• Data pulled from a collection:
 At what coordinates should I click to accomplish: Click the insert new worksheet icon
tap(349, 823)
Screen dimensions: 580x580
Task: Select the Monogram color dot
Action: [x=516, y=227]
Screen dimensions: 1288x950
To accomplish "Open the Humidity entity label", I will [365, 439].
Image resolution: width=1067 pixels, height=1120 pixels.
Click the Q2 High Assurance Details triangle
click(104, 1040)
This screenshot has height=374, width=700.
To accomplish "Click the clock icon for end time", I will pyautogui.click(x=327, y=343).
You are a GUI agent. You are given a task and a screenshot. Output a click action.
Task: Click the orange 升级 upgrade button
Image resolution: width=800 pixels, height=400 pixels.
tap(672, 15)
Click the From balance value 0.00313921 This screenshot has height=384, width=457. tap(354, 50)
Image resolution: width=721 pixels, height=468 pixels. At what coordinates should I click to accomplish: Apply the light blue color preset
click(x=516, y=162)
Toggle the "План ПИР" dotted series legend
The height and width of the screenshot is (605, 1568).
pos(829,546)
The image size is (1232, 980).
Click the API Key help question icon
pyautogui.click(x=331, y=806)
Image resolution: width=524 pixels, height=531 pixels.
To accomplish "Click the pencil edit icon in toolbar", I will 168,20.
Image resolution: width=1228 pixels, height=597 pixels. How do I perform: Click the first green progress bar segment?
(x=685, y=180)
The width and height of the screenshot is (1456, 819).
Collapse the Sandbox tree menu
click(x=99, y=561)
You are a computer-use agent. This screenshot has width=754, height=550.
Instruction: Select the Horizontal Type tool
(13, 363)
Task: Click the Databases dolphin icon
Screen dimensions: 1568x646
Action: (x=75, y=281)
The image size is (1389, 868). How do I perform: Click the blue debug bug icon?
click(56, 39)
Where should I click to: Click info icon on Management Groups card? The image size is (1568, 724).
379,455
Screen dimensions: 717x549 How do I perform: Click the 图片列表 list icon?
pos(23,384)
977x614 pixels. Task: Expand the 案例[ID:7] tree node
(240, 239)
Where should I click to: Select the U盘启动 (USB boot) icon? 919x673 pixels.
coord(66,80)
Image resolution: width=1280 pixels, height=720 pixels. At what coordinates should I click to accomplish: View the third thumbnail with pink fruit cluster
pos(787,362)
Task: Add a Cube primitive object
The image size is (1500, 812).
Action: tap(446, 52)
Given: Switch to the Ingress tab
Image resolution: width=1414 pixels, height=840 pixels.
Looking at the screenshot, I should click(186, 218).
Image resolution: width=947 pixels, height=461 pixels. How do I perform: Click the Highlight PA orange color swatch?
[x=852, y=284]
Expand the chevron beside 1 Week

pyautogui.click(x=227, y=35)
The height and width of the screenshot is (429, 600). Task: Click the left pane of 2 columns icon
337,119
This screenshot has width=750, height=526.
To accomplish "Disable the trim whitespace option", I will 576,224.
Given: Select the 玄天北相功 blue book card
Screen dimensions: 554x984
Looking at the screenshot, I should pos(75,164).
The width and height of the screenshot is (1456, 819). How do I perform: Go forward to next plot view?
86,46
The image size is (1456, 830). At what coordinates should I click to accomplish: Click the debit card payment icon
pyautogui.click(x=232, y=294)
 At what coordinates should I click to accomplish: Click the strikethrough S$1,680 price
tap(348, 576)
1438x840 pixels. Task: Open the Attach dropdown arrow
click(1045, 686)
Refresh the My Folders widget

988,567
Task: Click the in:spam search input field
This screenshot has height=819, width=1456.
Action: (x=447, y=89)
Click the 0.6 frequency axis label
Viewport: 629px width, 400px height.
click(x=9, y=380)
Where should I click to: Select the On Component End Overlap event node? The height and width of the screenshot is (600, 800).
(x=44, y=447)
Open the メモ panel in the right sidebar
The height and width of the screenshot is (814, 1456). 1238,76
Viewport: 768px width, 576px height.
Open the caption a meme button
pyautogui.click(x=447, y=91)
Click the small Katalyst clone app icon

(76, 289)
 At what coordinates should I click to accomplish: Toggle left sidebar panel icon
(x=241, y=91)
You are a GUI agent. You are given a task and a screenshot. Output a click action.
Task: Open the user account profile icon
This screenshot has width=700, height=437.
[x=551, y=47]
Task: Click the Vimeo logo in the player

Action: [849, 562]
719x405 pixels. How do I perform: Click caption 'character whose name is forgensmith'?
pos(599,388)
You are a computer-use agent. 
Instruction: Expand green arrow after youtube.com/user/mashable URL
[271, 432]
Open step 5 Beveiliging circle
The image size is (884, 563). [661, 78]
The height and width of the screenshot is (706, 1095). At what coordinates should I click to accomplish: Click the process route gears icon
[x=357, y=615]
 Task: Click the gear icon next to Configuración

• What this task involves: Swap "How do I perform" for "How can I perform" everywhere it appears in the listing, and leave every other line unchanged.

• Result of the exercise:
 At what coordinates should I click to accomplish: Click the insert new worksheet icon
tap(349, 823)
Screen dimensions: 580x580
Task: Select the Monogram color dot
Action: [x=516, y=227]
Screen dimensions: 1288x950
To accomplish "Open the Humidity entity label", I will [365, 439].
Image resolution: width=1067 pixels, height=1120 pixels.
Click the Q2 High Assurance Details triangle
click(104, 1040)
This screenshot has height=374, width=700.
To accomplish "Click the clock icon for end time", I will pyautogui.click(x=327, y=343).
You are a GUI agent. You are given a task and a screenshot. Output a click action.
Task: Click the orange 升级 upgrade button
Image resolution: width=800 pixels, height=400 pixels.
tap(672, 15)
Click the From balance value 0.00313921 This screenshot has height=384, width=457. tap(354, 50)
Image resolution: width=721 pixels, height=468 pixels. At what coordinates should I click to accomplish: Apply the light blue color preset
click(x=516, y=162)
Toggle the "План ПИР" dotted series legend
The height and width of the screenshot is (605, 1568).
pos(829,546)
The image size is (1232, 980).
Click the API Key help question icon
pyautogui.click(x=331, y=806)
Image resolution: width=524 pixels, height=531 pixels.
To accomplish "Click the pencil edit icon in toolbar", I will 168,20.
Image resolution: width=1228 pixels, height=597 pixels. How can I perform: Click the first green progress bar segment?
(x=685, y=180)
The width and height of the screenshot is (1456, 819).
Collapse the Sandbox tree menu
click(x=99, y=561)
You are a computer-use agent. This screenshot has width=754, height=550.
Instruction: Select the Horizontal Type tool
(13, 363)
Task: Click the Databases dolphin icon
Screen dimensions: 1568x646
Action: (x=75, y=281)
The image size is (1389, 868). How can I perform: Click the blue debug bug icon?
click(56, 39)
Where should I click to: Click info icon on Management Groups card? The image size is (1568, 724).
379,455
Screen dimensions: 717x549 How can I perform: Click the 图片列表 list icon?
pos(23,384)
977x614 pixels. Task: Expand the 案例[ID:7] tree node
(240, 239)
Where should I click to: Select the U盘启动 (USB boot) icon? 919x673 pixels.
coord(66,80)
Image resolution: width=1280 pixels, height=720 pixels. At what coordinates should I click to accomplish: View the third thumbnail with pink fruit cluster
pos(787,362)
Task: Add a Cube primitive object
The image size is (1500, 812).
Action: tap(446, 52)
Given: Switch to the Ingress tab
Image resolution: width=1414 pixels, height=840 pixels.
Looking at the screenshot, I should click(186, 218).
Image resolution: width=947 pixels, height=461 pixels. How can I perform: Click the Highlight PA orange color swatch?
[x=852, y=284]
Expand the chevron beside 1 Week

pyautogui.click(x=227, y=35)
The height and width of the screenshot is (429, 600). Task: Click the left pane of 2 columns icon
337,119
This screenshot has width=750, height=526.
To accomplish "Disable the trim whitespace option", I will 576,224.
Given: Select the 玄天北相功 blue book card
Screen dimensions: 554x984
Looking at the screenshot, I should pos(75,164).
The width and height of the screenshot is (1456, 819). How can I perform: Go forward to next plot view?
86,46
The image size is (1456, 830). At what coordinates should I click to accomplish: Click the debit card payment icon
pyautogui.click(x=232, y=294)
 At what coordinates should I click to accomplish: Click the strikethrough S$1,680 price
tap(348, 576)
1438x840 pixels. Task: Open the Attach dropdown arrow
click(1045, 686)
Refresh the My Folders widget

988,567
Task: Click the in:spam search input field
This screenshot has height=819, width=1456.
Action: (x=447, y=89)
Click the 0.6 frequency axis label
Viewport: 629px width, 400px height.
click(x=9, y=380)
Where should I click to: Select the On Component End Overlap event node? The height and width of the screenshot is (600, 800).
(x=44, y=447)
Open the メモ panel in the right sidebar
The height and width of the screenshot is (814, 1456). 1238,76
Viewport: 768px width, 576px height.
Open the caption a meme button
pyautogui.click(x=447, y=91)
Click the small Katalyst clone app icon

(76, 289)
 At what coordinates should I click to accomplish: Toggle left sidebar panel icon
(x=241, y=91)
You are a GUI agent. You are given a task and a screenshot. Output a click action.
Task: Open the user account profile icon
This screenshot has width=700, height=437.
[x=551, y=47]
Task: Click the Vimeo logo in the player

Action: [849, 562]
719x405 pixels. How can I perform: Click caption 'character whose name is forgensmith'?
pos(599,388)
You are a computer-use agent. 
Instruction: Expand green arrow after youtube.com/user/mashable URL
[271, 432]
Open step 5 Beveiliging circle
The image size is (884, 563). [661, 78]
The height and width of the screenshot is (706, 1095). At what coordinates should I click to accomplish: Click the process route gears icon
[x=357, y=615]
 Task: Click the gear icon next to Configuración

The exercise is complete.